I tend to follow the news about North American diseases of trees ever since I got interested in the case of the American Chestnut back in the 90s. I'm a casual, interested observer. I had heard about the disease that was impacting the Black Walnut trees west of the Rocky Mountains in the early 2000s. It seems that the trees, which originally came from the eastern forests of the U.S., had no natural immunity to the local flea-sized pest, the twig beatle, or more importantly, to the fungus that this little beatle carries from tree to tree.
It's depressing to realize how little knowledge, particularly in treatments, we have of tree diseases. Right now, tree disease or insect infestations are devastating the global populations of black walnut trees, elms, ash trees, butternut, Japanese larch, some European oak trees, and many others. The only defense proposed by the foresters in the United States to the walnut disease, otherwise known as Thousand Cankers Disease, is to attempt to quarantine the infected black walnut populations of the west coast, to keep it away from the valuable and widespread Walnut groves in the Eastern United States.

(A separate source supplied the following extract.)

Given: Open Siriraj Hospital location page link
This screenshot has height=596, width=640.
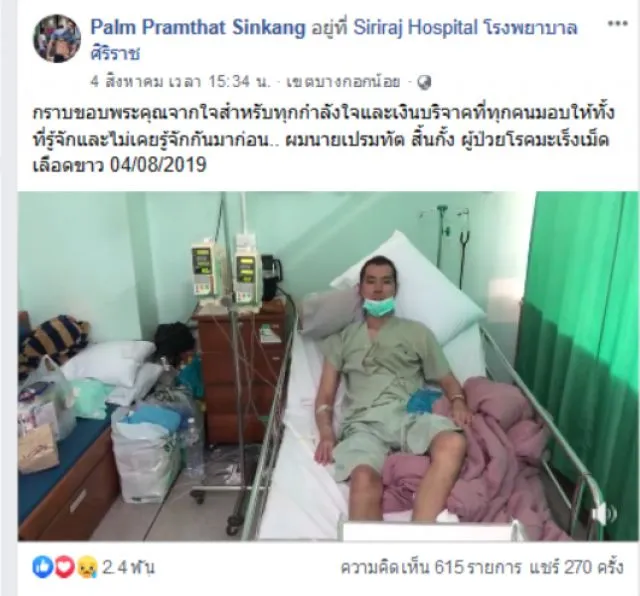Looking at the screenshot, I should click(x=415, y=28).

I hadn't heard until today, that the disease has already made the jump. It evidently popped up in Tennessee as early as 2010. But as with all things tree related, movement is slow. Even verification is slow. And in late 2012, the disease was also detected in Butler County in my own native state of Ohio. This is horrible news. The black walnut tree population, so valued by woodworkers in North America may be doomed. And this is probably the nail-in-the-coffin for the butternuts, who were already devastated by their own special disease in earlier decades. The disease seems to be close to 100% fatal to the juglans nigra (Black walnut) species.

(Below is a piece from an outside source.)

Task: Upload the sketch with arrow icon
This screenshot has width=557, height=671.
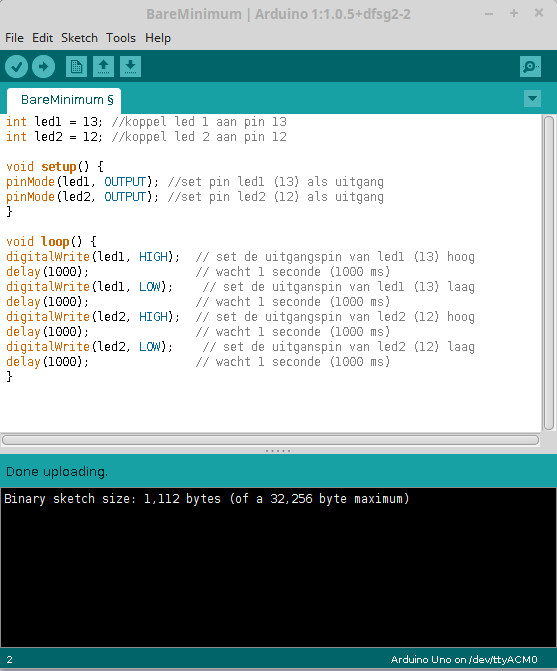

The only good news seems to be that the disease is spreading more slowly in the Eastern States than it did in the West. But this is a faint hope, since the beatles are very hard to block or prevent, and there doesn't seem to be any near term hope for an effective treatment.

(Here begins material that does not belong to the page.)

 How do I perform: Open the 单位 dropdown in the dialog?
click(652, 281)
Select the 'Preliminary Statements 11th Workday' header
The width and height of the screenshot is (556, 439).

As in almost all of these stories about tree diseases, there are three actions the arborists and foresters attempt, in declining order of frequency: quarantine, disease vector blocking, and finally, biological treatment of the underlying disease. It's odd to me that the last is the one tried least often. It's not surprising, I guess, since science knows so little about the world of plant disease, at least compared to the world of animal disease. These stories always tack on a last paragraph that the most hope that can be gleaned about the future of the tree species in question is a hybrid anti-fungal/insecticide dual attack on the disease. The problem, I guess, seems to be that we don't have good ways to administer these treatments.
Still, it is imporant to say, IF YOU HAVE BLACK WALNUT LUMBER OR WOOD, ESPECIALLY WITH THE BARK STILL ON, DO NOT TRANSPORT IT ANYWHERE. NOT EVEN A COUPLE OF MILES IN ANY DIRECTION!!!